[Stored dataset items]
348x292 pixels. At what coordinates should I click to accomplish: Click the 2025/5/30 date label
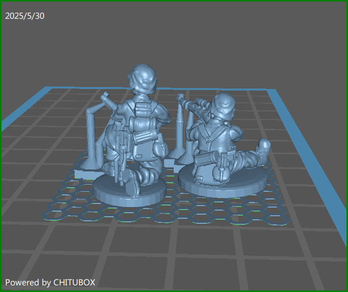25,16
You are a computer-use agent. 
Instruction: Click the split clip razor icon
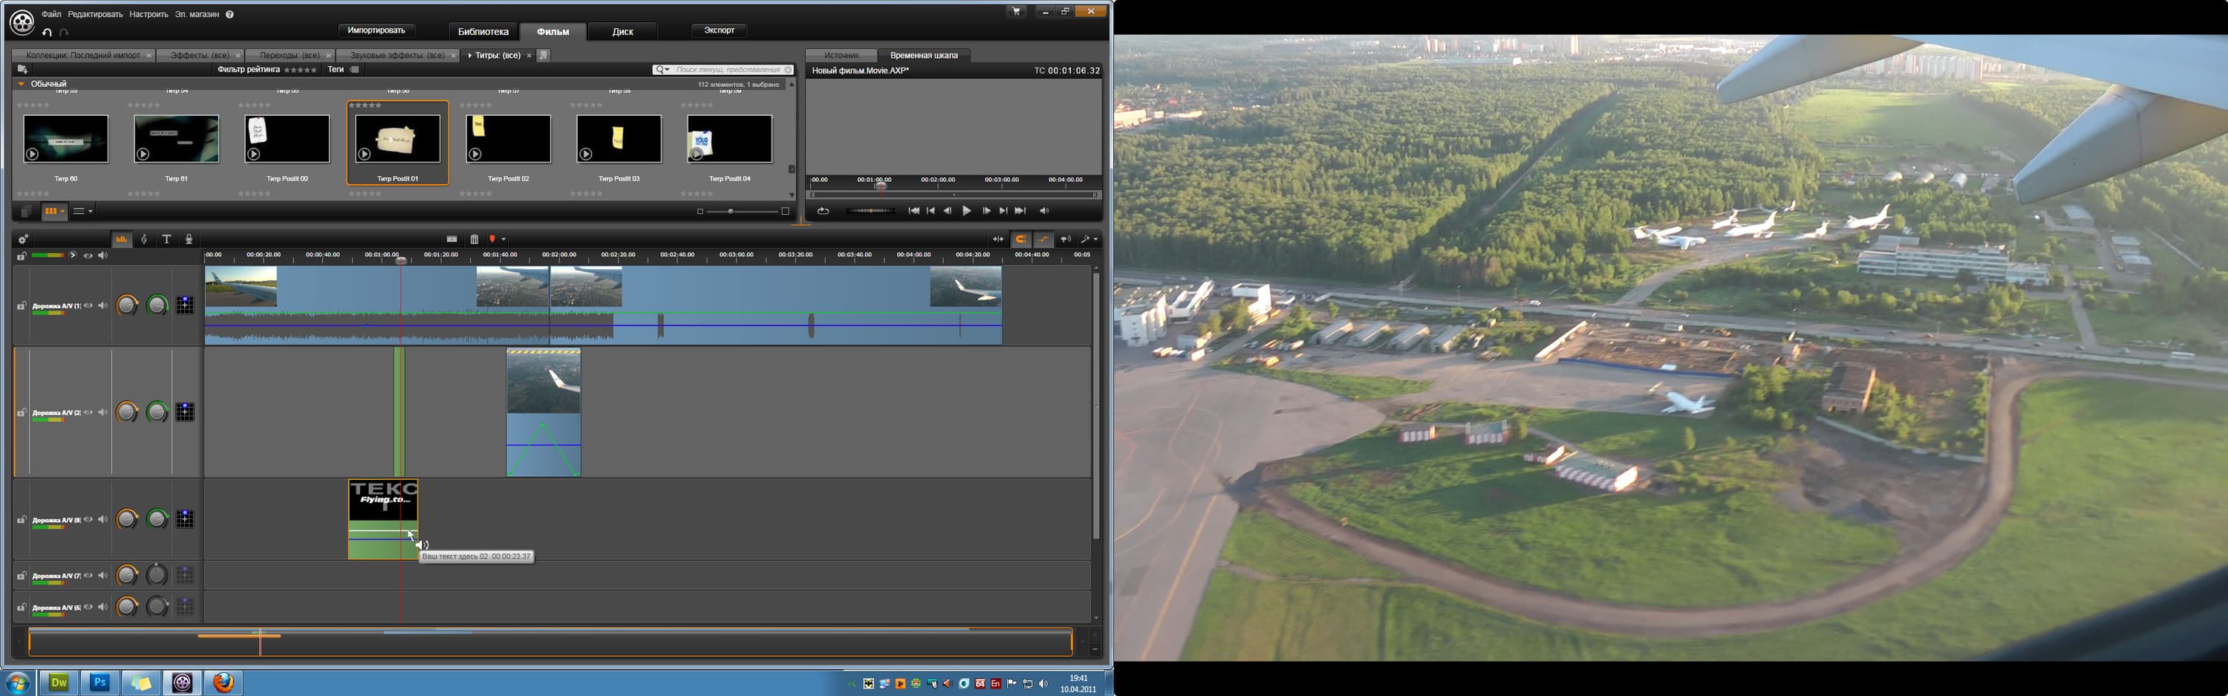point(451,239)
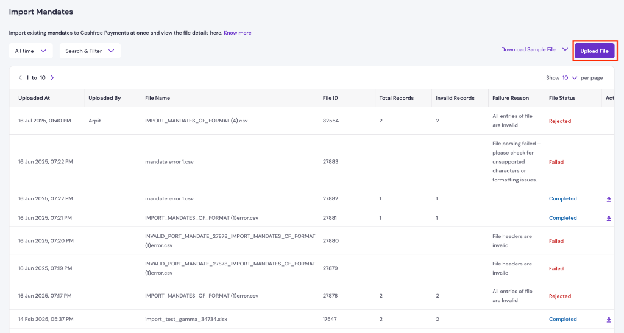The height and width of the screenshot is (333, 624).
Task: Click the Invalid Records column header
Action: (455, 98)
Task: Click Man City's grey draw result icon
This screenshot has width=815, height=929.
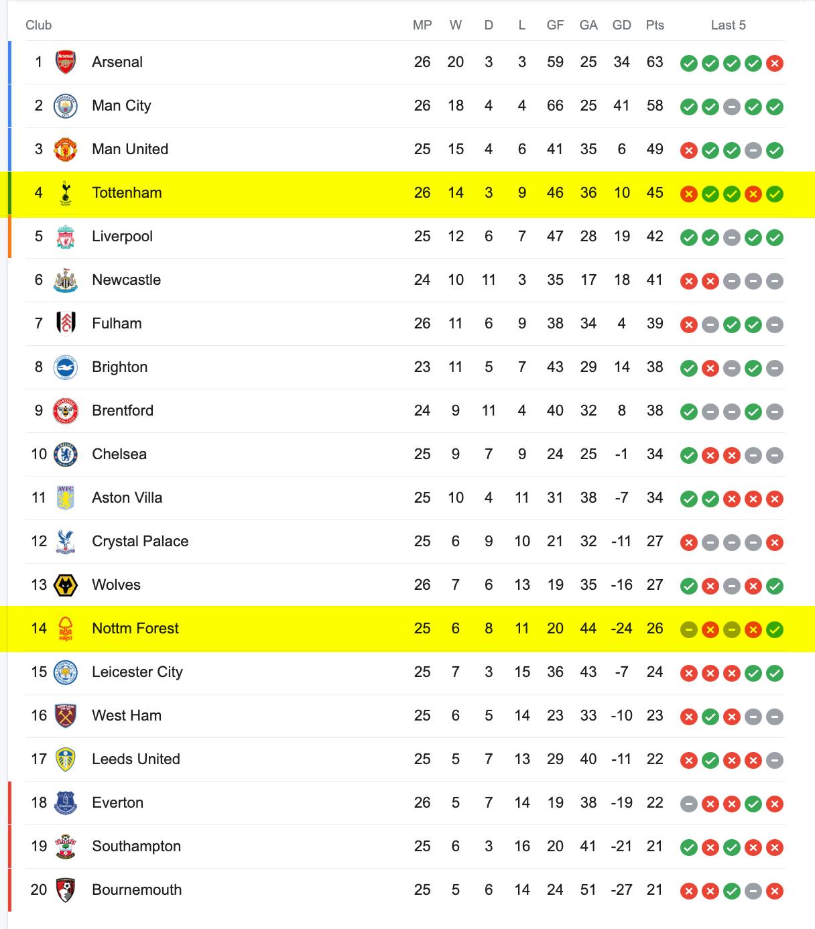Action: point(732,107)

— WHAT TO DO —
Only the lines from the one with "Task: Click Man City's grey draw result icon" through the final line of the entries above are to be repeated, exactly as written and without pictures.

— WRITTEN RESPONSE —
Task: Click Man City's grey draw result icon
This screenshot has width=815, height=929.
Action: point(732,107)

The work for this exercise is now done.